----- Records for this exercise -----

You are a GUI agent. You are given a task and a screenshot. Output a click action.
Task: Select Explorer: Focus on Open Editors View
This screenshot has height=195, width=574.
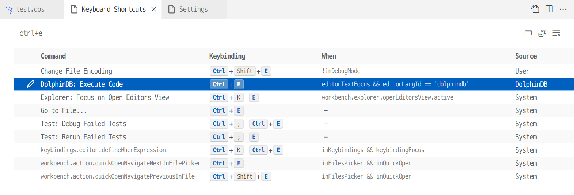(x=105, y=97)
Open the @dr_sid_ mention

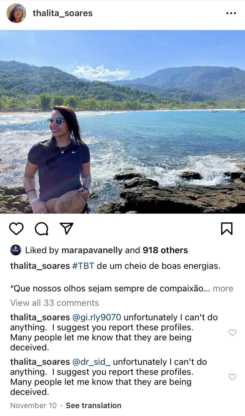coord(91,362)
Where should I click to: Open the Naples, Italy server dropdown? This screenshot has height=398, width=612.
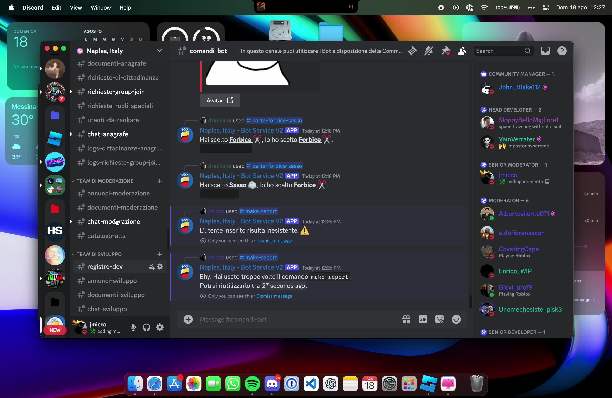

-----

*Your task*
Copy out everything from the line containing "Open the @dr_sid_ mention" down to the end of the material, both ends included, and leave the pictures out.

*Task solution*
Open the @dr_sid_ mention

coord(91,362)
Where should I click to: Open the Naples, Italy server dropdown? This screenshot has height=398, width=612.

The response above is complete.